Wednesday, December 29, 2010

Fitting a draught excluder

Mr CosyAs I write, winter is here in full force and our cat isn't happy with his bed being beside the garage door as the big gap underneath lets a whole lot of cold through. Even in his nice soft basket, he'd like a be a bit warmer.

So, it's down the DIY store to pick up something to close that gap. I chose a brush style device from the very trustworthy looking Mr Cosy. At under a fiver it's probably going to pay for itself in saved heating bills in a couple of years. That's good for the wallet and environment and extra smugness for the homeowner.

Fitting is withing the capability of anyone who can handle a screwdriver and junior hacksaw.

Junior hacksawFirst, the excluder has to be shortened. As supplied it's 36 inches long so I had to hack off a few inches to fit the door. The brush bit has to be slid back and the plastic holder chopped with the hacksaw. Being PVC it's an easy job - just hold it up to the door, mark with a pencil and chop away.

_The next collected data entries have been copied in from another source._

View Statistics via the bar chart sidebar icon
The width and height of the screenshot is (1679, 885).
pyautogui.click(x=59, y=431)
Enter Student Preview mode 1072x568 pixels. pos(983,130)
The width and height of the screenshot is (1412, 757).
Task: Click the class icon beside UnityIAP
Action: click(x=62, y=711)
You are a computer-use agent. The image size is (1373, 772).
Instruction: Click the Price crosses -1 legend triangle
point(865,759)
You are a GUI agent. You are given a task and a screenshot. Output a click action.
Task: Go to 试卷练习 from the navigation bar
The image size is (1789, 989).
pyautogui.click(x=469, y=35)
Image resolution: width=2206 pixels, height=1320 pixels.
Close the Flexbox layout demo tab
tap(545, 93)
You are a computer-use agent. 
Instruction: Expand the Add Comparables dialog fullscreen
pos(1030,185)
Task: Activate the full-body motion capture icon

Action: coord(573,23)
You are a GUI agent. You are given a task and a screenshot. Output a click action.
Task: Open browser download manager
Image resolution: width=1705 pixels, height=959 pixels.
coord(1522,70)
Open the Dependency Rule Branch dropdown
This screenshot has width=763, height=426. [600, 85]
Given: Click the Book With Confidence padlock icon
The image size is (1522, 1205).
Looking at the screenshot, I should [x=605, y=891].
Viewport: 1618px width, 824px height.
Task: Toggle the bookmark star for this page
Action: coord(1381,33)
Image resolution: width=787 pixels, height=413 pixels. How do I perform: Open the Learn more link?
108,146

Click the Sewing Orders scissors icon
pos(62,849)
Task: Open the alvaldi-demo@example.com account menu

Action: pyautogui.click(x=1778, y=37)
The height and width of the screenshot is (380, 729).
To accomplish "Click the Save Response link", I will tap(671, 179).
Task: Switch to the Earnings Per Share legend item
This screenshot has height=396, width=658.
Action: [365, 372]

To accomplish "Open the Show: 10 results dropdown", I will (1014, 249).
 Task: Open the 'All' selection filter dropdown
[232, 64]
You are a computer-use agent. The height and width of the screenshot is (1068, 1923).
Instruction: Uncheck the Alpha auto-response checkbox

The metal strip that holds the brush has to be shortened next. The instructions say to use pliers but don't explain this. What you do is chop the metal with the wire Crimping endscutting part of the pliers. This probably won't cut through it - at least if your tools are around 40 years old - but it will weaken the metal and you can bend it back and forth to snap it. Then grip the newly cut end very hard to squash the U-shape, or "crimp" it. This grips the brush and stops it sliding out. Incidentally, the left over brush makes a handy tool for clearning debris from a workbench so nothing need be wasted !

Slide the metal brush holder back in the PVC part with some glue (UHU will work) to stop it sliding around in the plastic.

Then screw the unit to the door with the screws provided. I'm assuming a wooden door in which case a hand screwdriver worked well for me. Good thing too, as the battery in the electric one was dead. Something to do with being a cold garage I suppose. If it's a metal door you'll need to drill some pilot holes.

The holes in the PVC are slightly slotted to allow for adjustment. You want the brush to just touch the floor not wear it's way through ! Open and close the door a few times to make sure.

Four screws are provided and after shortening I had 3 holes so used these. Then the final one was screwed through the plastic at the opening end of the door, just to be on the safe side.

All in, about 20 minutes work. Result: no draught and more importantly, a happy cat.

Excluder fitted

1 comment:

Not a Notting Hill Mum said...

I looked up crimping and draught excluder and was brought to your site.
Thanks for hte explanation. Excluder now fitted - though actually wish I hadn't copied you and added an extra screw as it split the wood slightly - probably should have made a hole first.
Anyway apart form that all went well.